Please pull out every line in the rows below that contains the string "three". Case matters.
──────── Dataset content ────────
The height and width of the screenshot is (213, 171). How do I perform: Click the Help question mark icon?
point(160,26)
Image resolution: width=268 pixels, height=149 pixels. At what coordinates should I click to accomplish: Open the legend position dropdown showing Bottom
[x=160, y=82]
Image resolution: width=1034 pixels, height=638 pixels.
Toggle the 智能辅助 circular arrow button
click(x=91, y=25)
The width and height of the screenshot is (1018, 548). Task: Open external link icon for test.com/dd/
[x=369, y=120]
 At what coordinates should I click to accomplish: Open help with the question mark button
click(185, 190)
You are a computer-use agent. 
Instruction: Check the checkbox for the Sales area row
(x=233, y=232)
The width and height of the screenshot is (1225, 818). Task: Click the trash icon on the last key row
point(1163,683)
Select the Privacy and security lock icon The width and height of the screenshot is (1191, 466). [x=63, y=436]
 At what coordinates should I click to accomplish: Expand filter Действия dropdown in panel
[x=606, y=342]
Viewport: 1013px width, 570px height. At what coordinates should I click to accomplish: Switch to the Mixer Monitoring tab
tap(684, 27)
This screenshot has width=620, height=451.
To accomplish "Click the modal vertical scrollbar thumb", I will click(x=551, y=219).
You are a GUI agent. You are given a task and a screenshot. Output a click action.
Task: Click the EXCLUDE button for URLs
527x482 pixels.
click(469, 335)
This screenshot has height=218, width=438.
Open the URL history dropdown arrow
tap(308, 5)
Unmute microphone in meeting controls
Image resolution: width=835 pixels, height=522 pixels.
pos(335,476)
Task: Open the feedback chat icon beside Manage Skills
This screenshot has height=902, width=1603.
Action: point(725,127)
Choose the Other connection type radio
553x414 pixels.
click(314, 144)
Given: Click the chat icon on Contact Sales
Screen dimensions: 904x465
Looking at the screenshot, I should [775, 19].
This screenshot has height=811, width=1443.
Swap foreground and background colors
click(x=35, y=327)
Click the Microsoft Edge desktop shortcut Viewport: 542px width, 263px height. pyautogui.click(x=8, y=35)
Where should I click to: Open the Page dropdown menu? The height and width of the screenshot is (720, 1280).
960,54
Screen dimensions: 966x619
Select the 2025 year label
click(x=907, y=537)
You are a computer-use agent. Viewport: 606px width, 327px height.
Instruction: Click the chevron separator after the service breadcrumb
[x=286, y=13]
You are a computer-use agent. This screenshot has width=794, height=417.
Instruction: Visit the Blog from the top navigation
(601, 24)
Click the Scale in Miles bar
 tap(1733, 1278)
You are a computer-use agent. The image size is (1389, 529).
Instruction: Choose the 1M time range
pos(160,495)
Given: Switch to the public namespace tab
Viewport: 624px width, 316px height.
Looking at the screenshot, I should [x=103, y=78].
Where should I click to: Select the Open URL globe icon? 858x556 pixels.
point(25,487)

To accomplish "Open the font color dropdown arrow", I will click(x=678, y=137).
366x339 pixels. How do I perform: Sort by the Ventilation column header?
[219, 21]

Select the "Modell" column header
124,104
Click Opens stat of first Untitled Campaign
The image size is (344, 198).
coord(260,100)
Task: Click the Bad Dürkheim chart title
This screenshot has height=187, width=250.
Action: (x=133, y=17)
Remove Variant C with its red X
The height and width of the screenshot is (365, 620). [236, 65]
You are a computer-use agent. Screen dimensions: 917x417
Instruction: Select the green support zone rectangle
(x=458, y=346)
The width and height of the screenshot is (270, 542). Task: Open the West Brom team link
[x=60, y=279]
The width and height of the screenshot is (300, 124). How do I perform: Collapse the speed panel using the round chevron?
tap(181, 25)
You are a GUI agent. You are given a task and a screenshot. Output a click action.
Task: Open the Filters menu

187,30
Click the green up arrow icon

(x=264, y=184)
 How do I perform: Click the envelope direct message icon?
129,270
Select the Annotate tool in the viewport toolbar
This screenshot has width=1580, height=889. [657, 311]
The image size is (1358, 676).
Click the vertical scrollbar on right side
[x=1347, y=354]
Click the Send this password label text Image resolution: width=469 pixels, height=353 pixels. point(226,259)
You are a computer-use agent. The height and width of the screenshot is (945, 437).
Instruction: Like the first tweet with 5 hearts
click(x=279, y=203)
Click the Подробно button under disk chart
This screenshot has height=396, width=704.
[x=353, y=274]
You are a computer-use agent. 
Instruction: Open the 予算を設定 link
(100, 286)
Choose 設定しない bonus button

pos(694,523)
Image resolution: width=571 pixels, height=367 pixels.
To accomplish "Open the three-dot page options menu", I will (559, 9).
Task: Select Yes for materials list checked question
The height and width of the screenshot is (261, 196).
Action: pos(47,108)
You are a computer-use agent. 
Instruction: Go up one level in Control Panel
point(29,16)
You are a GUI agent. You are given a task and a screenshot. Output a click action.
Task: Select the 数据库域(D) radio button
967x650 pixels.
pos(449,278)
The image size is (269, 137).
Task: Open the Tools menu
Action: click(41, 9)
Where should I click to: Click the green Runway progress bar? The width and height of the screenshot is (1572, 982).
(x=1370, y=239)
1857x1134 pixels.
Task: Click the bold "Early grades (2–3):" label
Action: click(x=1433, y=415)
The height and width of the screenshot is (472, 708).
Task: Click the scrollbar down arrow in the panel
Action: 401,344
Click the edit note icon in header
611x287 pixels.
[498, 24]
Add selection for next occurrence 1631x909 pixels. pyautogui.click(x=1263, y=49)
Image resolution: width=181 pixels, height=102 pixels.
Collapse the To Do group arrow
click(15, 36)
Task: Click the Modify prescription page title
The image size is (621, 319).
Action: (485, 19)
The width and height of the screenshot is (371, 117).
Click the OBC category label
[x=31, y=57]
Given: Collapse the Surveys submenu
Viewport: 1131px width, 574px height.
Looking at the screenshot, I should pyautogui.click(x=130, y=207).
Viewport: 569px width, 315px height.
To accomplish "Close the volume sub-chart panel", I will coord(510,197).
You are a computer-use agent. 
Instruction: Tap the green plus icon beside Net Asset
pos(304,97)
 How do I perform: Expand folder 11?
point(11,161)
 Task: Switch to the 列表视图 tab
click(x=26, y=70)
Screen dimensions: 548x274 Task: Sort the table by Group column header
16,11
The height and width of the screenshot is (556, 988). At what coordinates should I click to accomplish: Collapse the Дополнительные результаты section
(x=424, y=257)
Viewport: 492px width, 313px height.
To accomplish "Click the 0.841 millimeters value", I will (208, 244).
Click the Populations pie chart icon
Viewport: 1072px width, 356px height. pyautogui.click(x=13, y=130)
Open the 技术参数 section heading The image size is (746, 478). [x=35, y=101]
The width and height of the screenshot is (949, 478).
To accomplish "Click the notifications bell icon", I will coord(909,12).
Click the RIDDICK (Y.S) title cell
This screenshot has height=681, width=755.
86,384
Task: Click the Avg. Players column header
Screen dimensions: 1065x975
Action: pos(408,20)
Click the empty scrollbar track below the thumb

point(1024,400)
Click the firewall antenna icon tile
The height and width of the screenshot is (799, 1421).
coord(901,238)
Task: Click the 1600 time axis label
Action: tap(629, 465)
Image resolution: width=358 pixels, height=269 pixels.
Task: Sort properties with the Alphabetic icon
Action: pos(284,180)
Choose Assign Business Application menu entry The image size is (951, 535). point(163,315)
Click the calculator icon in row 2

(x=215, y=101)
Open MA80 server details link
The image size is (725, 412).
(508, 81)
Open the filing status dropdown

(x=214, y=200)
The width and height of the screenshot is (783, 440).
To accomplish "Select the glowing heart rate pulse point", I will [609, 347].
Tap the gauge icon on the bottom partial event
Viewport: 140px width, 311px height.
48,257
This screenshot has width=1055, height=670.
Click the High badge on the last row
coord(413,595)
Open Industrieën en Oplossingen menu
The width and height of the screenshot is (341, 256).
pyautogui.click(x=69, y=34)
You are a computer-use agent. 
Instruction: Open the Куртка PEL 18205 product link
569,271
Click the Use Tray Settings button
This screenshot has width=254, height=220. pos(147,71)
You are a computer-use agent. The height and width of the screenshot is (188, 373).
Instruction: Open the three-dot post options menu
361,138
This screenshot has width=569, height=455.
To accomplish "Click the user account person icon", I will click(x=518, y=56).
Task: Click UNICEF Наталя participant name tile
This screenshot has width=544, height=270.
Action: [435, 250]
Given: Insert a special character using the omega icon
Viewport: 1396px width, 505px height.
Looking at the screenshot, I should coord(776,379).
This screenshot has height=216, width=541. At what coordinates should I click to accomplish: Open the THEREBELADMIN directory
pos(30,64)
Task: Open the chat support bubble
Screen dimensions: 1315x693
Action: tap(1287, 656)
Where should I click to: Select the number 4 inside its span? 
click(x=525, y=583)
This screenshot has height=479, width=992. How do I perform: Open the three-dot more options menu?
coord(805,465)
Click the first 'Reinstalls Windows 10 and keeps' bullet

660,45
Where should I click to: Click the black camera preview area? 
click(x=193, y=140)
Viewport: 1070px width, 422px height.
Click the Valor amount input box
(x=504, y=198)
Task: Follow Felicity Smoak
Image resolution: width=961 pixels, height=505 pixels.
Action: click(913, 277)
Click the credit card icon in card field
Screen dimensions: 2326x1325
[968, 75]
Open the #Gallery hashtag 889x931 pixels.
────────
Problem solution:
To accomplish "Open the three-dot page options menu", I will (559, 9).
Instruction: Open the three-dot post options menu
This screenshot has height=479, width=992. How do I perform: Open the three-dot more options menu?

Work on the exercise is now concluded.